Pupil had a major attack of nerves before the start of the service, she was rushing around saying "no, no, I can't do it, don't make me, I'm going to die!" I said she couldn't really back out at that stage, but that since we were leading jointly, I'd cover anything she didn't feel up to and nobody would be any the wiser (obviously, the congregation didn't know which bits we'd planned for her to do). This scheme worked entirely well; I started out leading some of the bits she was supposed to do, and that gave her a chance to collect herself and join in competently and smoothly later on. She had a lot of family present, and they practically mobbed me after the service to tell me how wonderful it was. In fact, several people commented how amazing it was that such a young girl was so calm and confident and professional in front of a big crowd! So I'm not proud of my timing, but I'm proud of getting the pupil to the point where she could enjoy the major achievement of jointly leading her own bat mitzvah service, even though she is generally quite shy. And I'm even moderately proud of the way I handled the service; it went smoothly, and people seemed to find meaningful.

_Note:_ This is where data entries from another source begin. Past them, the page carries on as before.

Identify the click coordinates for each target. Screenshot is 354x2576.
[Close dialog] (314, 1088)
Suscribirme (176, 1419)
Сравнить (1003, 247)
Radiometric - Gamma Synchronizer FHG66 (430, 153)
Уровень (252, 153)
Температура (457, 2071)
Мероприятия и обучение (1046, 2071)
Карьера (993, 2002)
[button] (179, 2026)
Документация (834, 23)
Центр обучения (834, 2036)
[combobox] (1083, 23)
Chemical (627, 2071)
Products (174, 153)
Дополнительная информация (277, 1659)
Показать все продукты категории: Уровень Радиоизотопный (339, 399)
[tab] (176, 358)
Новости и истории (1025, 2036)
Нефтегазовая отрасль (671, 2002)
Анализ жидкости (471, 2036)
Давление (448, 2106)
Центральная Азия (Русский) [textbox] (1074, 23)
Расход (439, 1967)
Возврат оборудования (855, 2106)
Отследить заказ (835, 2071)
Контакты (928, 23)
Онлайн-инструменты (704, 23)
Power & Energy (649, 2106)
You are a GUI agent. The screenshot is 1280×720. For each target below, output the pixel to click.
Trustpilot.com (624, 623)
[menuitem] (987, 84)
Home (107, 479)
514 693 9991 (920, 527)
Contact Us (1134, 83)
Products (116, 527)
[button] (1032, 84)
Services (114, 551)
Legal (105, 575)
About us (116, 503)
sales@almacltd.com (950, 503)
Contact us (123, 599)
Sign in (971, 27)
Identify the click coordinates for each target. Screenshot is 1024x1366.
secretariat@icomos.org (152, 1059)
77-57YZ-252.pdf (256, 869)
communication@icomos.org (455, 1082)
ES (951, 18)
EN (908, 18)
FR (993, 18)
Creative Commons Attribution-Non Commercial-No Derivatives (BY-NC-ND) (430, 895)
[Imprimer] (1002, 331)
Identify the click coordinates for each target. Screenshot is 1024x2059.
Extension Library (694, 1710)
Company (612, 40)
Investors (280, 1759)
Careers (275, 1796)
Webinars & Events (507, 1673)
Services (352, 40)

The family invited me to join them for a sort of early high tea in the Quaker meeting house. I latched on to a group of Danish cousins to walk over there, and they had some kids at the age to be more interested in technology than culture, so we detoured to see the sluice gate that allows ships to cross from Mälaren into the Baltic. Not only had I not known the sluice gate was there, I had entirely failed to work out that the area called Slussen is not just a random place name, but named after the sluice. The party itself was very nice, quiet and informal and just a lovely, appropriate family get together. I got a bit bombarded with questions, because about half the guests are from an Orthodox background and wanted to know all about Progressive Judaism, and the other half are mostly secular and wanted to know all about religion in general. Even when I'm dizzy with sleep dep and emotional exhaustion, I enjoy that kind of thing.
The mother and daughter very kindly gave me a present. They explained that they'd argued about what to give me, and compromised by giving me both things! Mother's present was a leather bracelet of traditional Sami (what used to be called Lapp) work, which is a very lovely thing to have, but daughter was entirely correct that I don't wear jewellery very often, especially not on my hands. Her present was exactly to my taste, a shiny purple glass bowl; I'm impressed and touched that she is sharp enough to have figured out what would most please me based on seeing me for a couple of hours a week in class.
I hope I can find some more pupils for next year, otherwise I'm going to really miss the teaching!